For the past three years, Jeannette Walls’ memoir, “The Glass Castle,” about her years growing up with dysfunctional parents, has been on the best-seller lists. People responded to her gripping story, and it has been a critical success as well.

Walls intended to follow up the book with the story of her mother Rose Mary’s life growing up on a ranch in Arizona, but Rose Mary kept telling her daughter that it was her own mother, Lily, the feisty, thrifty, tough-as-nails rancher, who had a more interesting story.

Rose Mary has mental health issues, but she was able to recount vividly so many details about Lily, that Walls took her mother’s advice and wrote “Half Broke Horses” about Lily’s life.

Although she could verify most of the details that Rose Mary told her, Walls decided to write the book as a true-life novel, similar to what Truman Capote did 50 years ago with “In Cold Blood.”

She wrote the novel in Lily’s voice, in the first person, and it works beautifully for this amazing tale. As I was reading it, I felt the same emotions that I did as a child reading Laura Ingalls Wilder’s “Little House on the Prairie” books, and so it came as no surprise when I flipped to the back of the book and found it described as “Laura Ingalls Wilder for adults.”
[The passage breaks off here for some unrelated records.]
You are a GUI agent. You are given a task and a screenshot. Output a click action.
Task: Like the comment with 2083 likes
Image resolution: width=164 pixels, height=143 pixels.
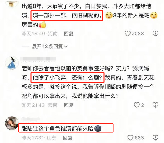pyautogui.click(x=127, y=34)

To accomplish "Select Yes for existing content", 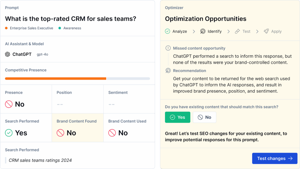I will [x=178, y=117].
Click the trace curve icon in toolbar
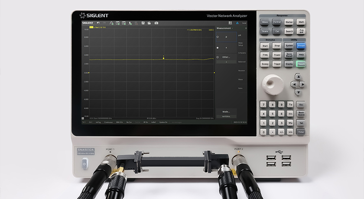Image resolution: width=364 pixels, height=199 pixels. 111,22
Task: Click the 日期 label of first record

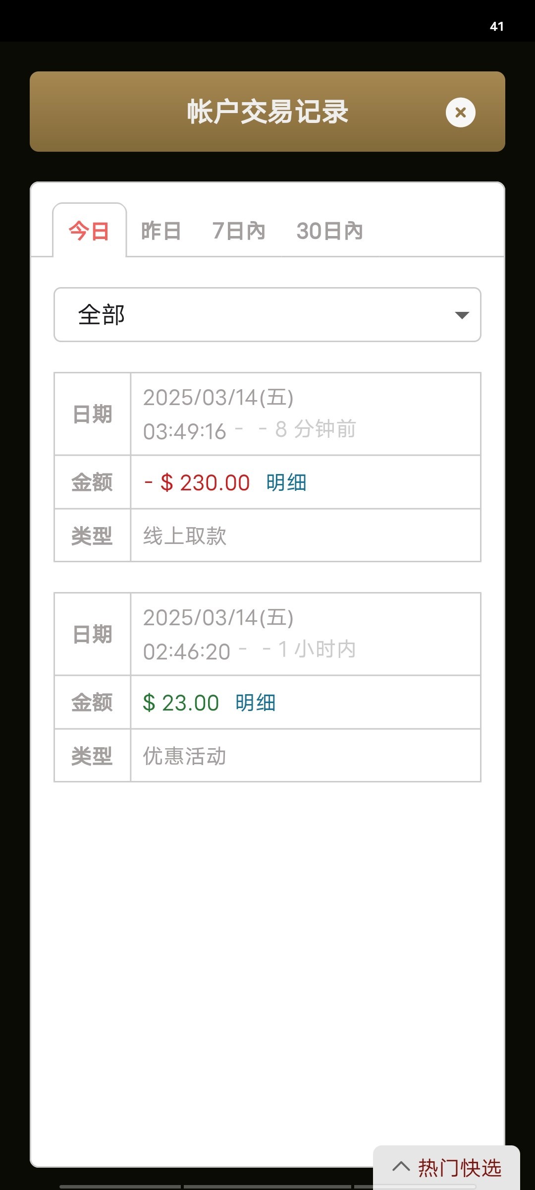Action: [x=92, y=414]
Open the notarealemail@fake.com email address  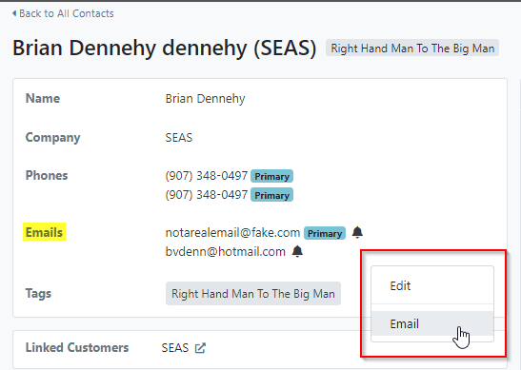tap(232, 233)
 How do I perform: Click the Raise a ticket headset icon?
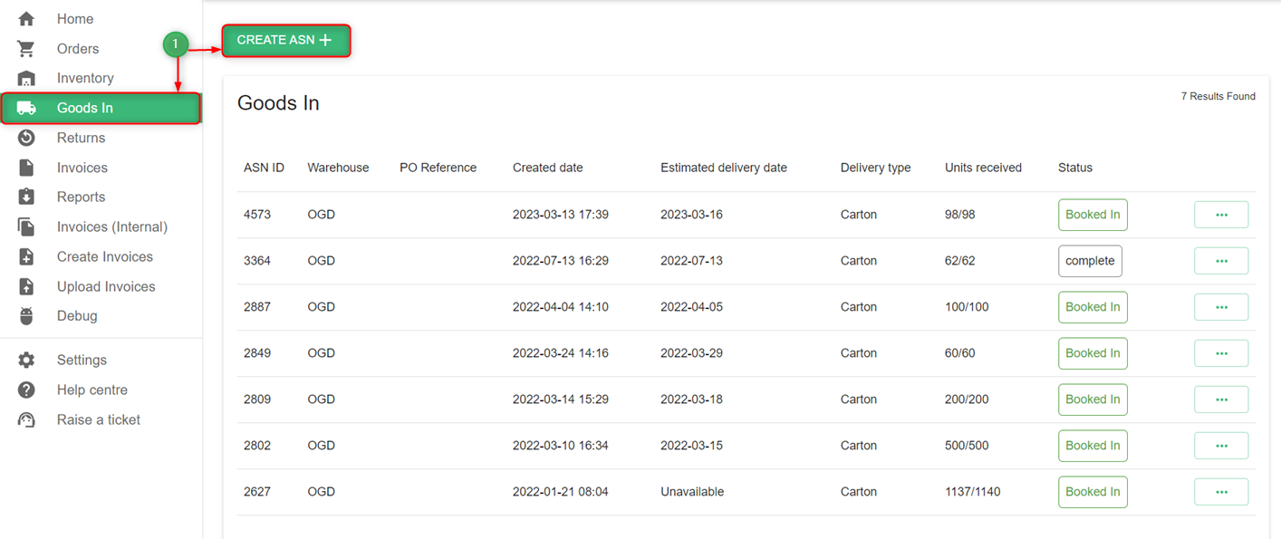[26, 419]
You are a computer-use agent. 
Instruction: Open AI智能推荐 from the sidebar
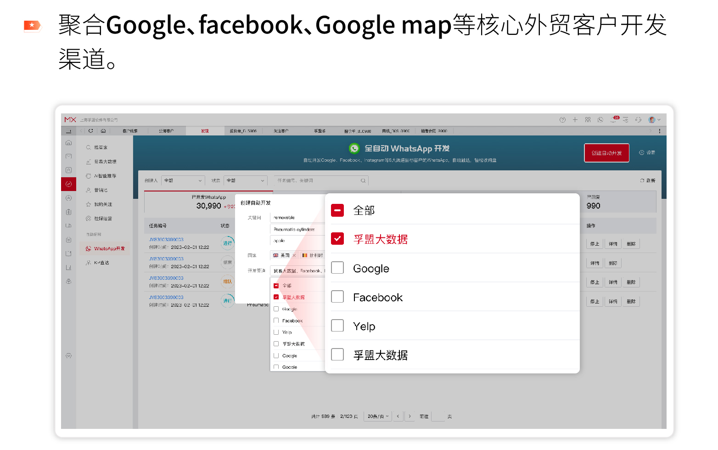tap(103, 175)
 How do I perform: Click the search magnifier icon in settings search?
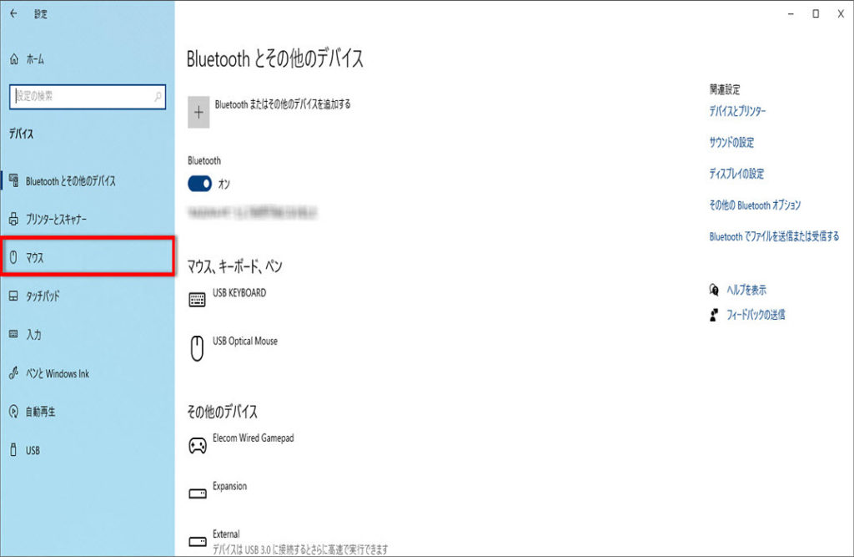(158, 97)
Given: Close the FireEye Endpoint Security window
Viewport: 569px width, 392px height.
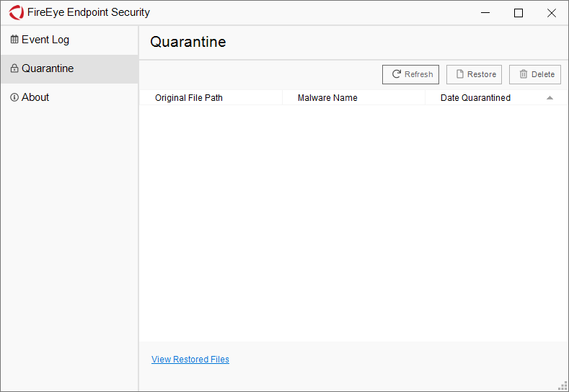Looking at the screenshot, I should pyautogui.click(x=551, y=13).
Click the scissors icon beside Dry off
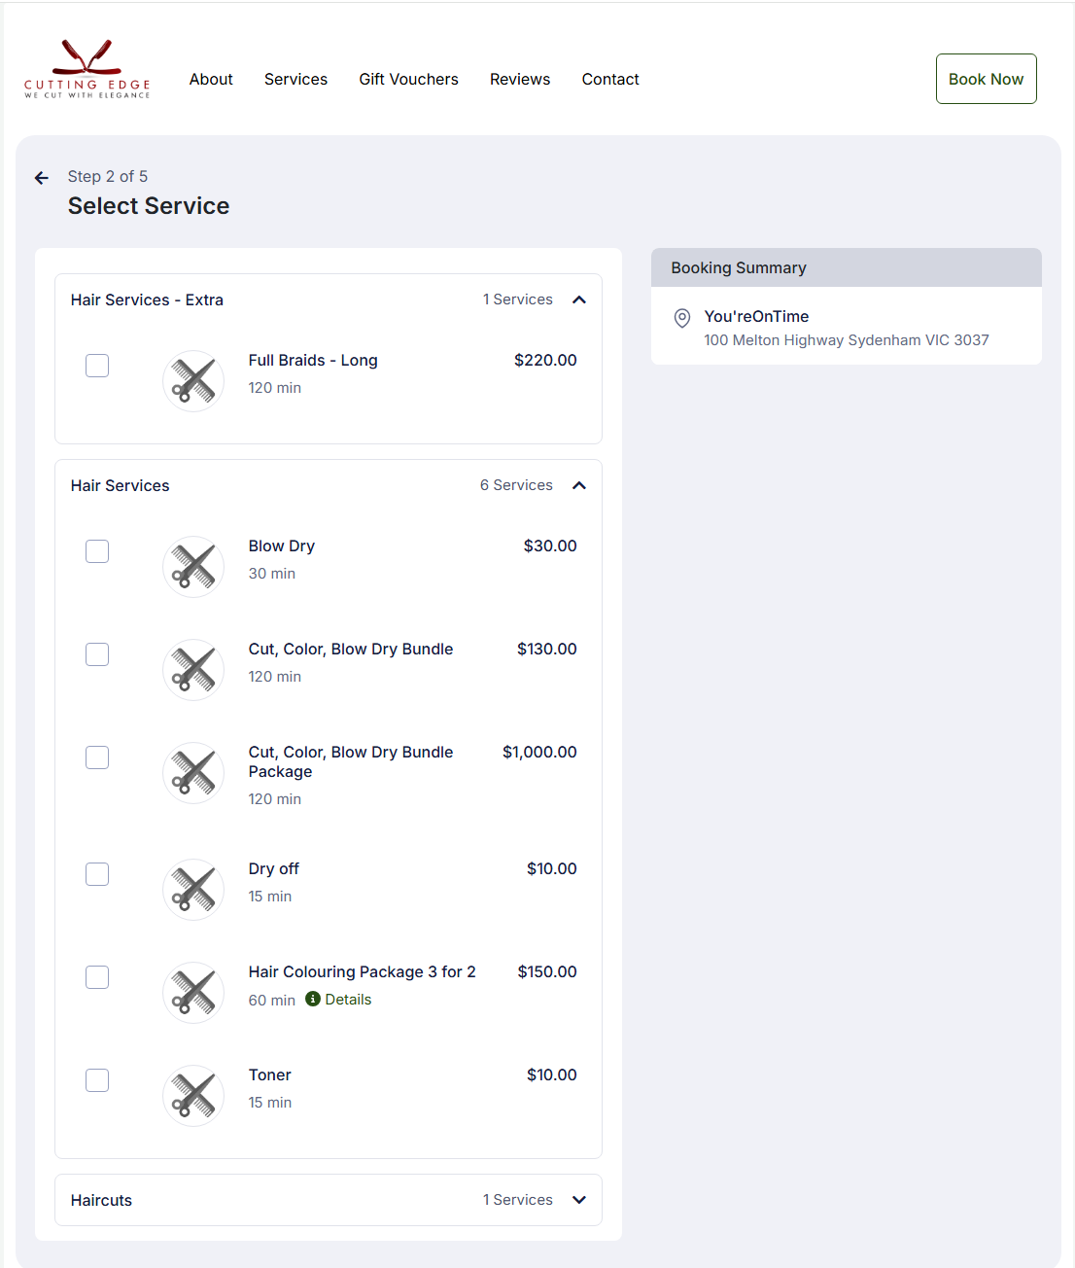The width and height of the screenshot is (1075, 1268). 192,889
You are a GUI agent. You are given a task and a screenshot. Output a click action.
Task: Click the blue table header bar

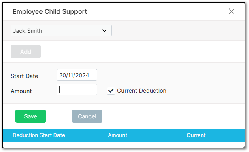click(124, 135)
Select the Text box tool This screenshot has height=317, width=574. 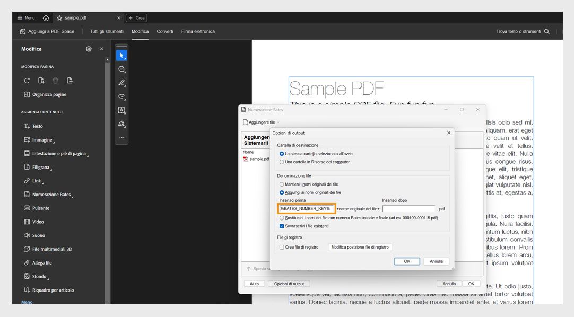click(x=121, y=110)
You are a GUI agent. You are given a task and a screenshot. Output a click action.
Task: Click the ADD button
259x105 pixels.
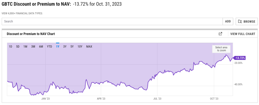[228, 21]
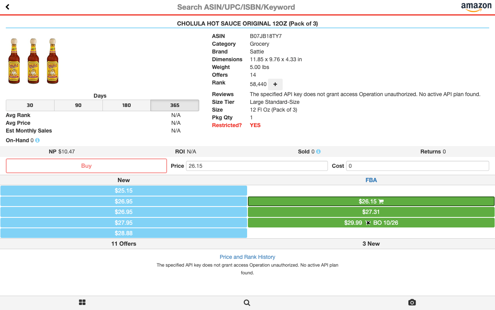
Task: Open the FBA column header
Action: [x=371, y=180]
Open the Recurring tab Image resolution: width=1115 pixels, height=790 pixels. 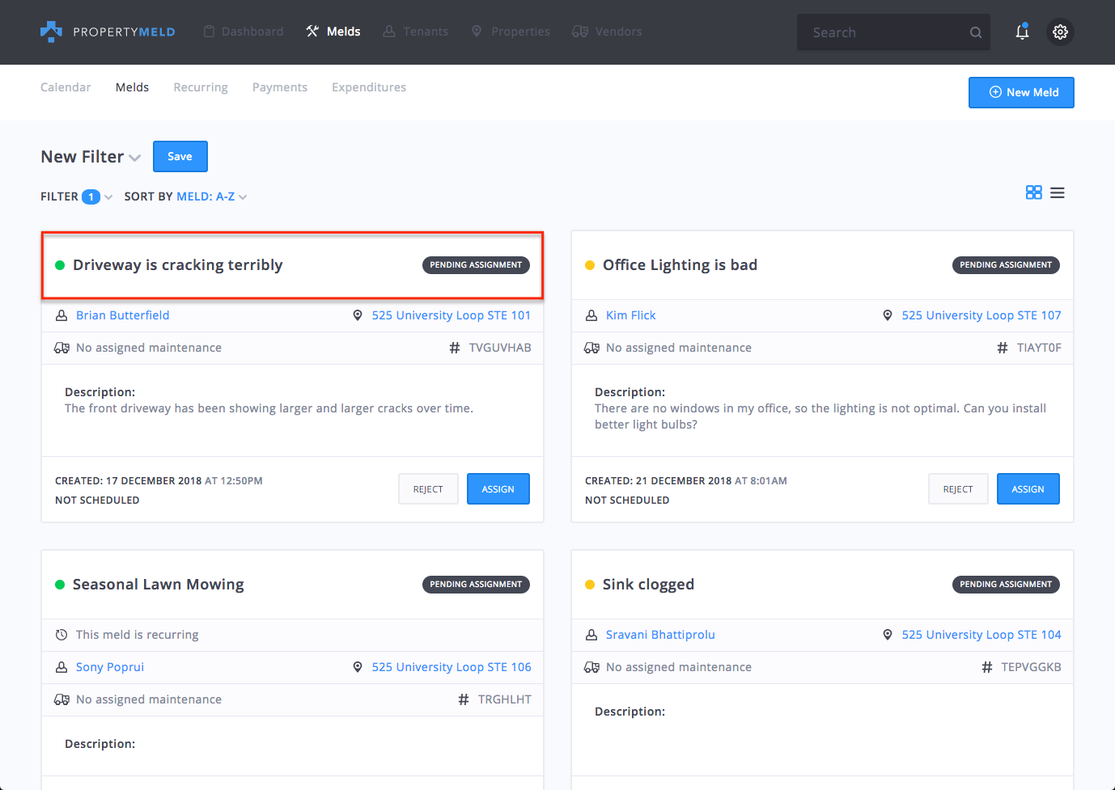[x=201, y=87]
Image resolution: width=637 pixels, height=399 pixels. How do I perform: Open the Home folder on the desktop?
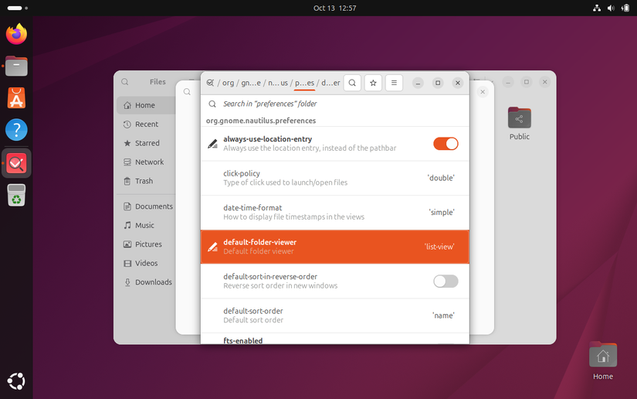pyautogui.click(x=603, y=361)
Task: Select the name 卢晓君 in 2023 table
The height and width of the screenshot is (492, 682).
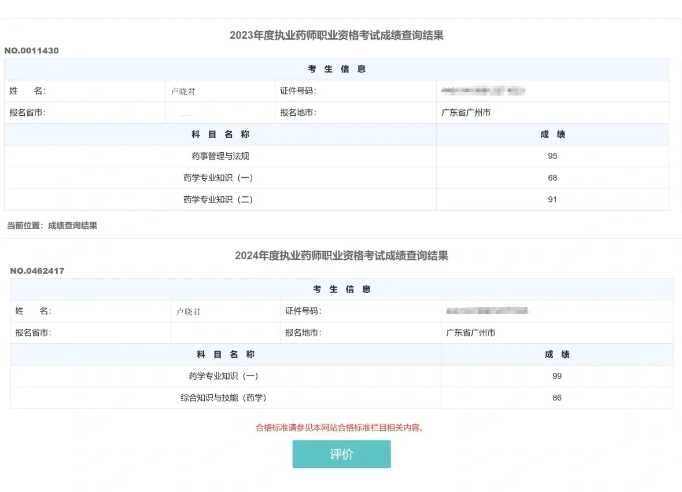Action: click(x=183, y=91)
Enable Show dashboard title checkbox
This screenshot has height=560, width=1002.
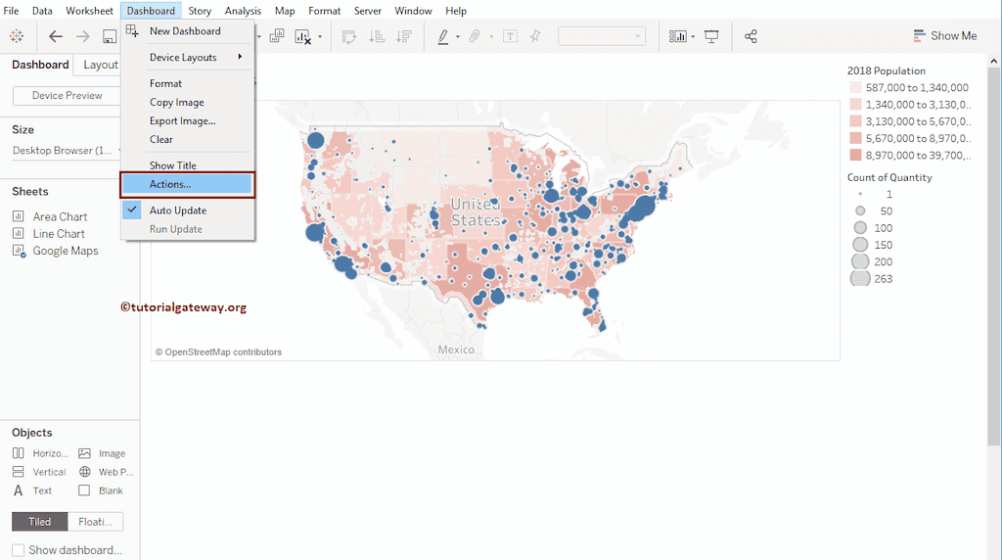(18, 550)
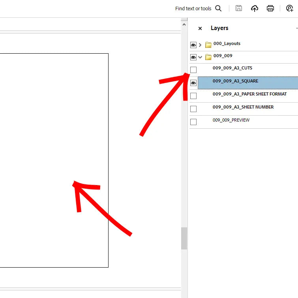The image size is (298, 298).
Task: Click the 000_Layouts folder icon
Action: (x=208, y=45)
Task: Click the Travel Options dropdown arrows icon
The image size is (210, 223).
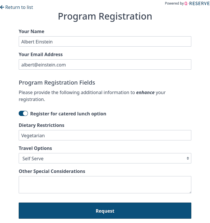Action: point(188,158)
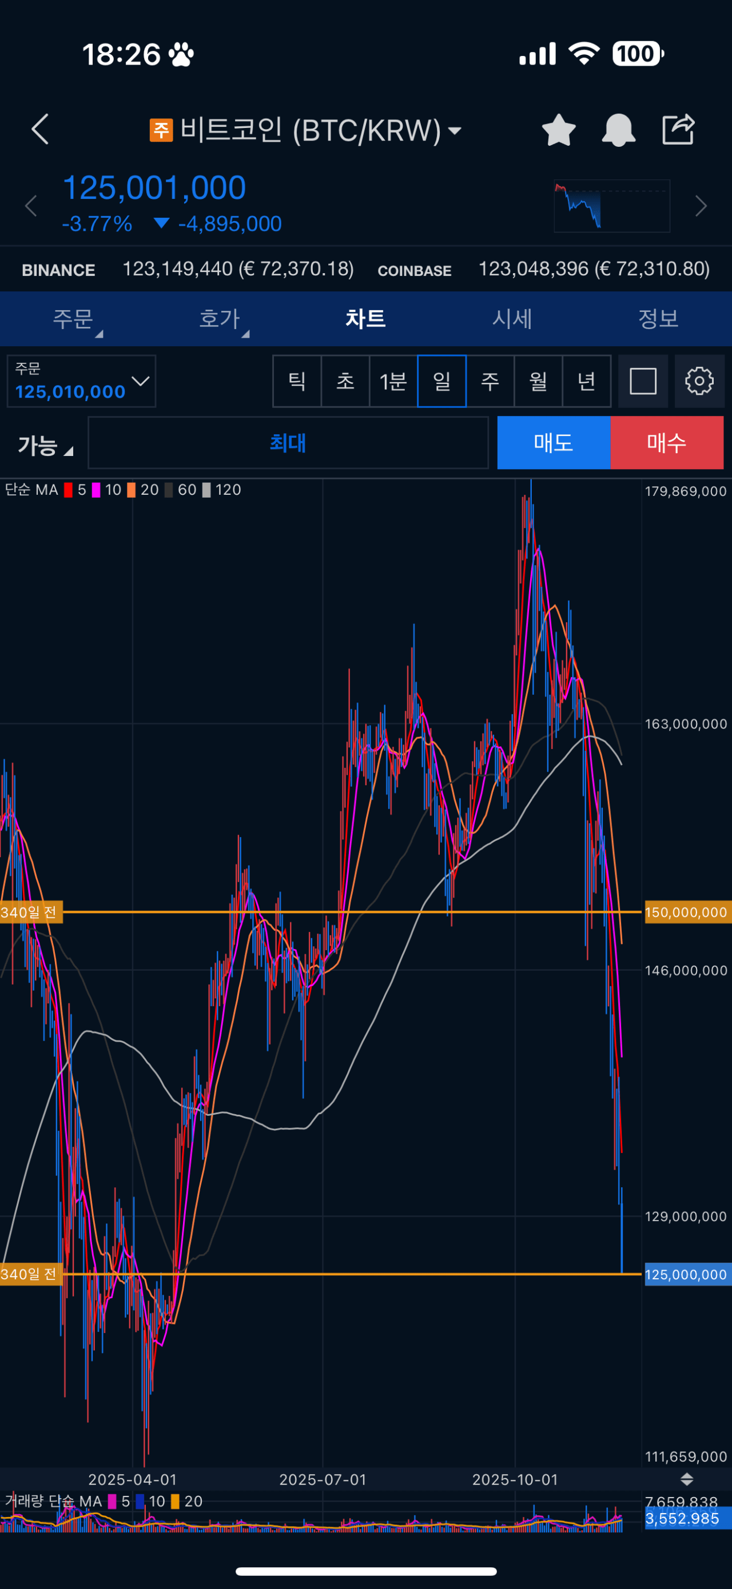732x1589 pixels.
Task: Tap the 150,000,000 orange price line label
Action: tap(686, 912)
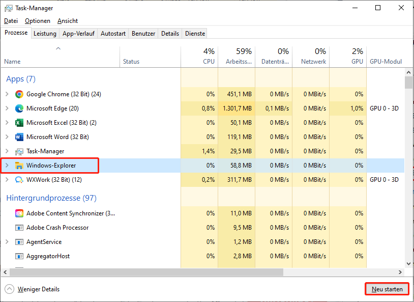Select the Adobe Crash Processor icon
The width and height of the screenshot is (414, 302).
pos(19,228)
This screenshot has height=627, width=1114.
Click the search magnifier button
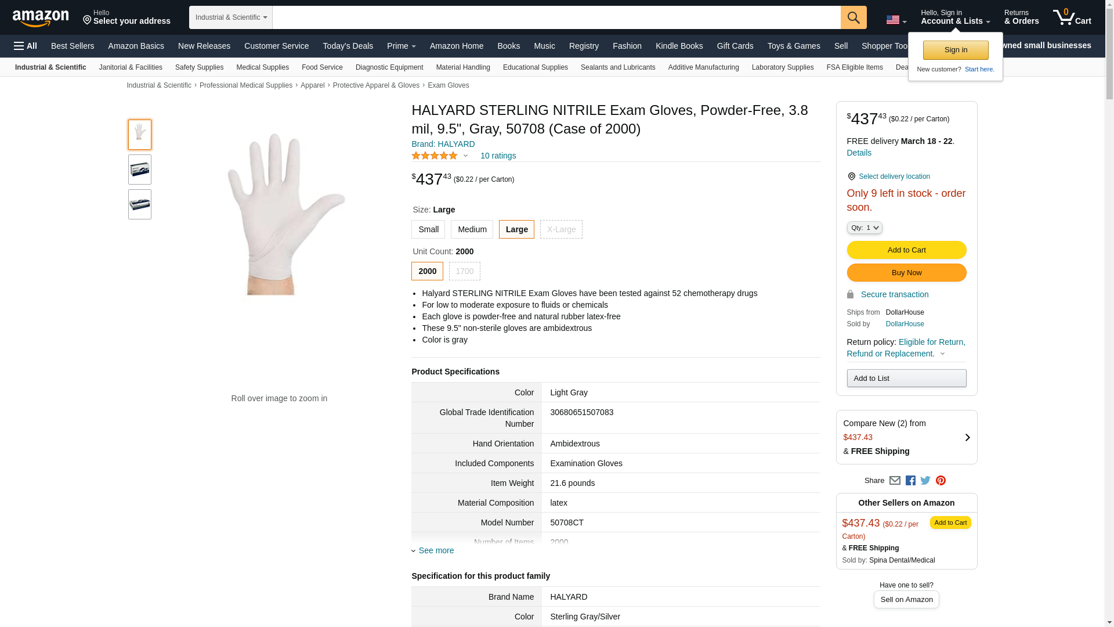[x=853, y=17]
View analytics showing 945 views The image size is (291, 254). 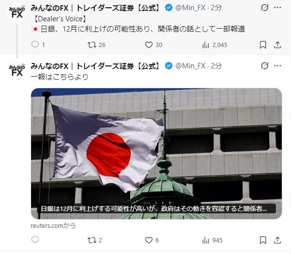pyautogui.click(x=212, y=240)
The book grips you from the first sentence: “I was born in a dugout on the banks of Salt Draw in 1901, the year after Dad got out of prison on the trumped-up murder charge.” Lily’s dad grew up on a ranch in New Mexico, and although her mother lived in mining towns growing up, she was a gentile lady.

Lily, her brother, sister and parents lived in a home dug out of a riverbank wall. Lily’s mother refused to do hard chores, such as carrying water or firewood, so it was up to Lily to pitch in and do much of the physical labor from a very early age.

It was a harsh life, and Lily’s father frequently told her that she had to figure out her purpose in life. Nothing was worth doing unless it had a purpose. Lily’s father had a special way with horses, and he taught Lily at the age of 5 how to train horses.

Lily wanted to go to school, and when she was 13, she got the opportunity to go away to the Sisters of Loretto Academy of Our Lady of the Light in Santa Fe. Lily loved it there, and the Mother Superior took Lily under her wing, telling her that she would make a fine teacher.

When her father used Lily’s tuition money to buy dogs, she was forced to leave school and return home, which devastated her. She felt that her father wanted her home to work on the ranch, and this was his way of accomplishing that.

The Mother Superior wrote to Lily and told her that she could take a test, and if she passed, she could become a teacher due to a wartime teaching shortage. She passed it, and at the age of 15, Lily set out on her horse and rode 500 miles to her new job.

It took her 28 days to get there, and she slept out in the open. She bought supplies at the little stores she found in the small towns she passed through. Her gumption just amazed me; it is hard to imagine a 15-year-old girl doing that.

Lily loved teaching, but she had her own way of doing things, and a temper like her father, so she usually taught just one year at each job, and moved on. She ended up at Red Lake, and finally made some friends. She raced horses on the weekend, played poker with the guys, and married Big Jim.

Big Jim wanted to marry Lily for a long time, and she said yes on two conditions: that they be partners “whatever we do, we’ll be in it together, each sharing the load,” and that although he was a Mormon, he could not take any more wives. Big Jim’s response was “Lily Casey, from what I know of you, you’re just about as much woman as any man can handle.”

The best part of the book chronicles Lily and Jim’s life together. They opened a garage, lost it during the Great Depression, sold booze during prohibition, and finally ended up managing a huge ranch in Arizona. They raised their two children there, Little Jim and Rose Mary, Walls’ mother. It was interesting to see Rose Mary’s young life, knowing how it turned out for her.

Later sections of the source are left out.